*** TEXT

Mayor of Linden, New Jersey
- In office November, 1943 – January, 1953

Personal details
- Born: November 14, 1904
- Died: February 1978 (aged 73)
- Political party: Democratic

= H. Roy Wheeler =

American politician

H. Roy Wheeler (November 14, 1904–February 1978) was an American Democratic Party politician who served as the Mayor of Linden, New Jersey.

==Biography==
He served as Mayor of Linden from November, 1943 to January, 1953, and on the Union County Tax Board. He was the Democratic nominee for State Senator in 1959 and came within 557 votes of defeating the Republican incumbent, Robert C. Crane. Crane died in 1962, and with the State Senate evenly divided at ten Republicans and ten Democrats, a special election would determine control of the upper house. Wheeler again ran for the Senate, this time against Republican Assemblyman Nelson Stamler, who won statewide fame in the 1940s and 1950s as a racket-busting prosecutor who waged a war on illegal gambling.

Because control of the Senate was at stake, the race between Wheeler and Stamler attracted considerable attention from statewide officials. Richard J. Hughes, who was in his first year as governor, became heavily invested in the campaign. With a Democratic-controlled State Assembly, Hughes needed control of the Senate to advance his legislative agenda. Senate Republicans had a rule, known as the Caucus System, that no bill could advance to the floor for a vote unless a majority of the majority caucus supported it. Democrats had advocated a rule change.

Both of New Jersey's United States Senators, Republican Clifford P. Case and Democrat Harrison A. Williams, campaigned actively for their party's Senate candidates. Case and Williams were both from Union County.

******

Carry on the text about H. Roy Wheeler from the point where it stops. The rows that come after this text have no connection to it.

*** PROVIDED DATA

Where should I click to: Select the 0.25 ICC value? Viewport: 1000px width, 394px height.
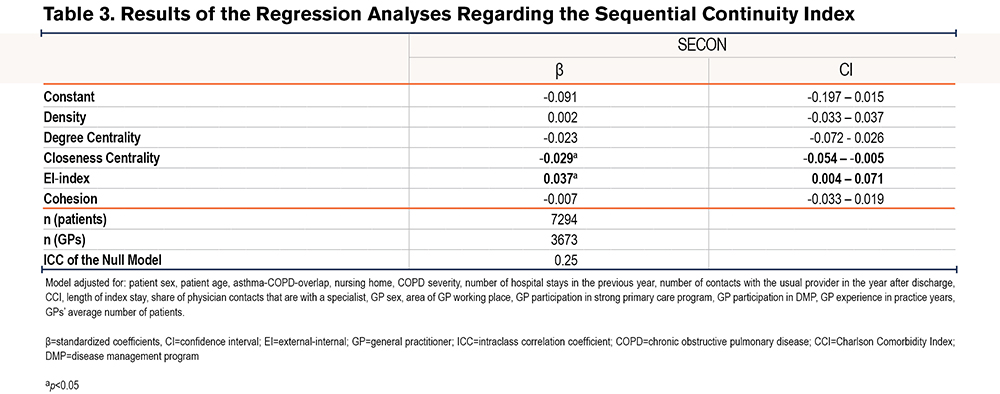coord(568,260)
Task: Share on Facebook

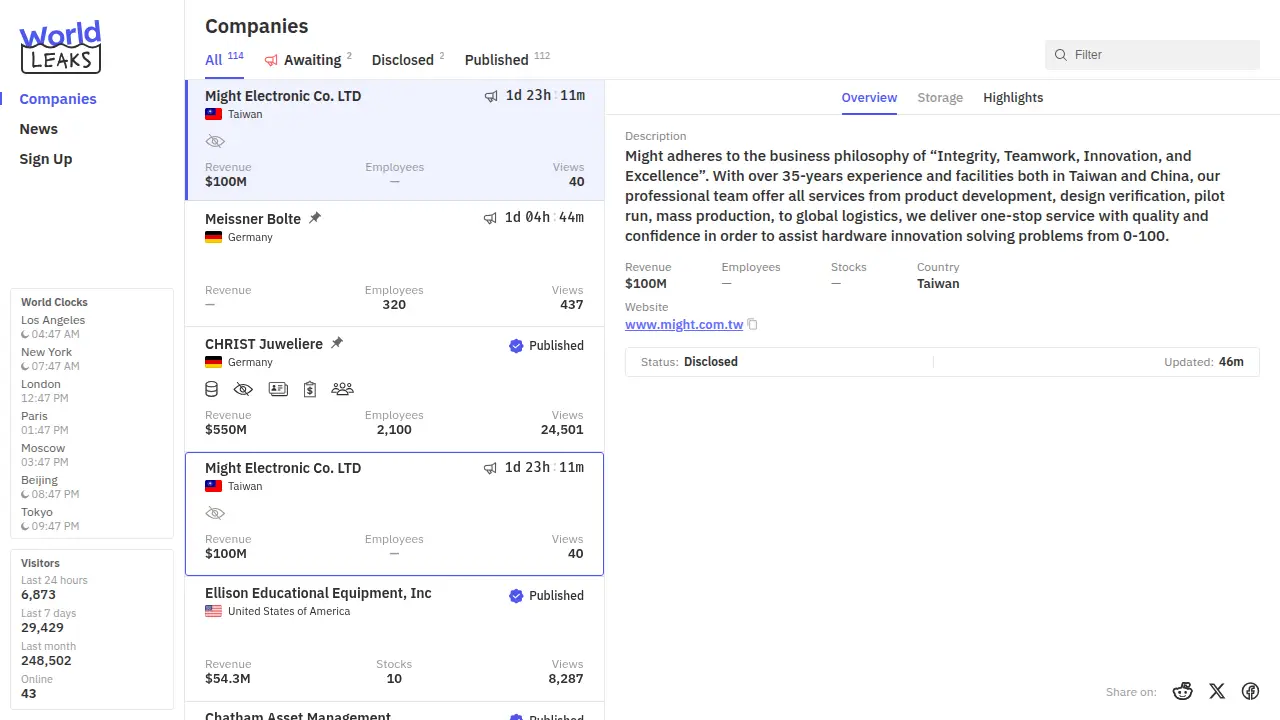Action: [x=1250, y=691]
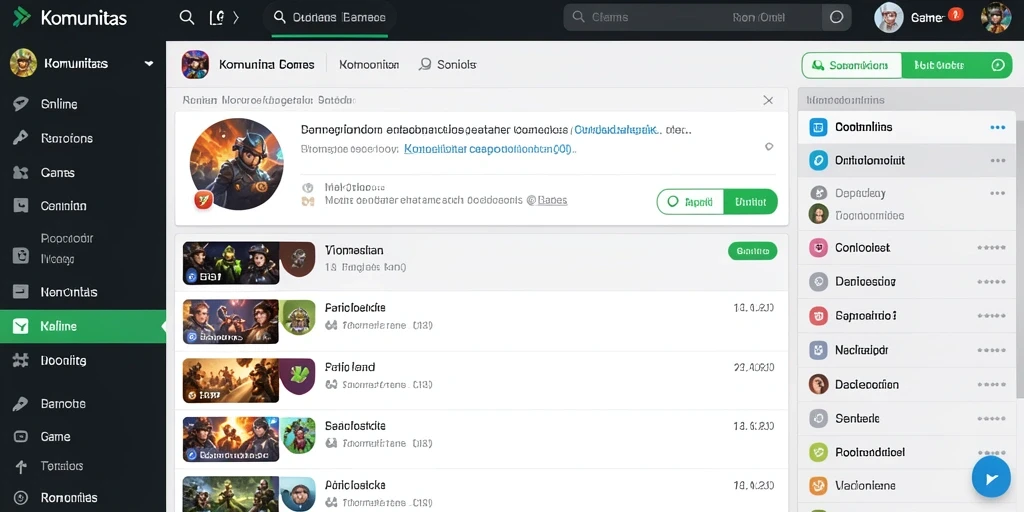The image size is (1024, 512).
Task: Open the Snline sidebar icon
Action: [x=21, y=104]
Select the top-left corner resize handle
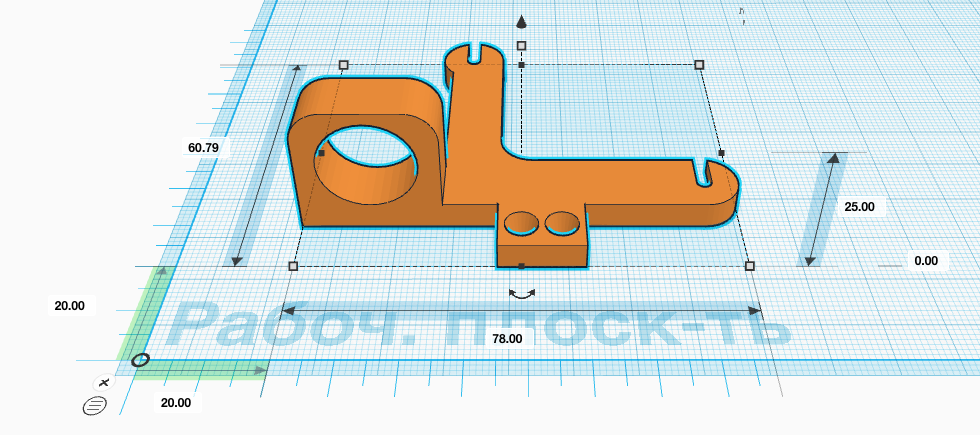 (x=343, y=64)
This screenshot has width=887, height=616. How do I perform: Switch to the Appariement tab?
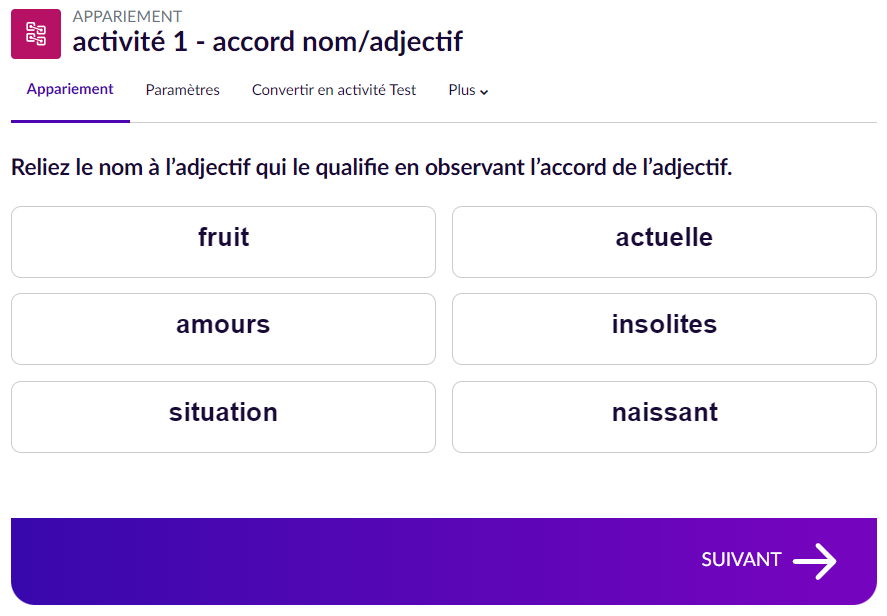pos(70,89)
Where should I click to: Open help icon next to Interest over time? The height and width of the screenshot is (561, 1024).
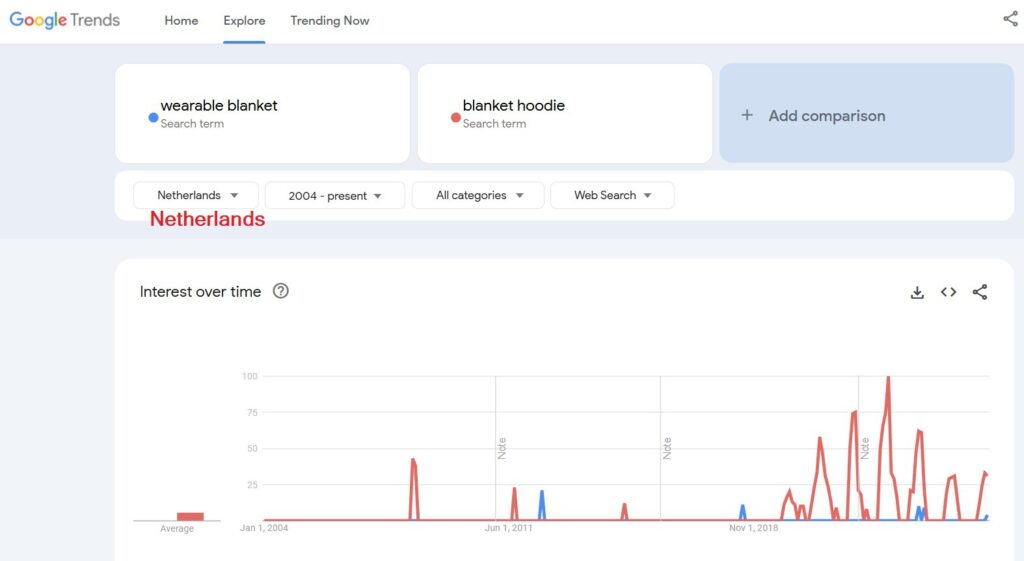pyautogui.click(x=281, y=292)
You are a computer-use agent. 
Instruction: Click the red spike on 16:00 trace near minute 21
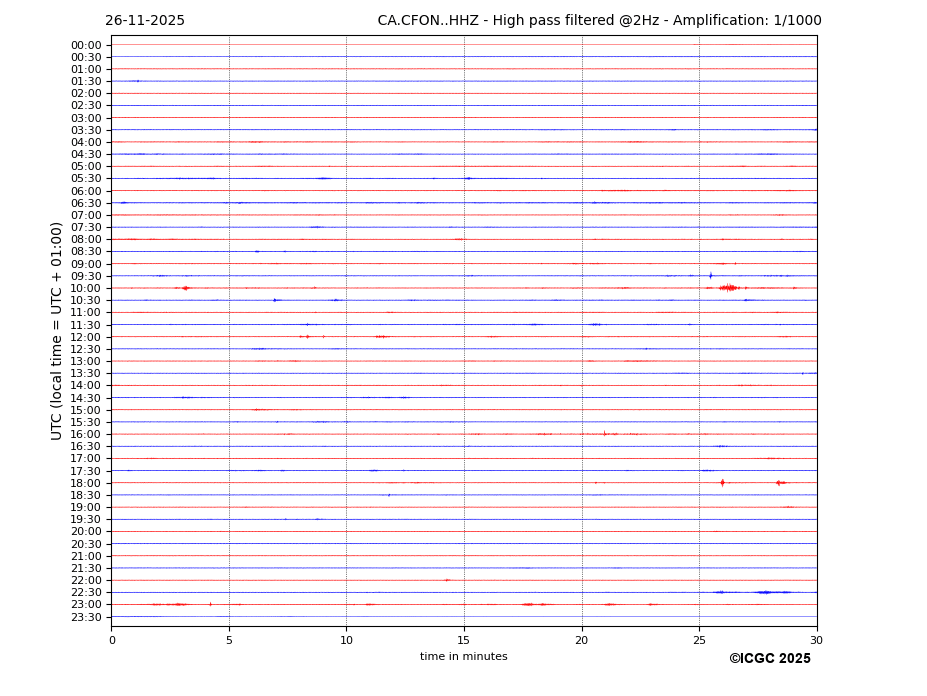coord(604,434)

******

◆ **ANSWER TO THIS TASK**
In October, Hughes accused Stamler of raising money from the New Jersey Homebuilders Association, which opposed the expansion of anti-discrimination housing laws. Stamler had attended a fundraiser at the Short Hills home of a prominent builder, Louis R. Barba. Stamler said that the New Jersey Democratic State Committee had also solicited funds from the Homebuilders Association. Wheeler sought to make Civil Rights an issue in his legislative race, saying that Stamler was an opponent of Civil Rights and that the Caucus System served to block Civil Rights legislation. Stamler said that he was the sponsor of a bill that advocated fair housing in the State Assembly.

The New York Times noted the highly negative tone of the Senate race: "The campaign has veered sharply in the last two weeks into a vitriolic struggle with attempts at character assassination overshadowing all other issues."

The race turned out to be not all that close, with Stamler winning by 7,230 votes, 96,171 to 88,941 (52%-48%).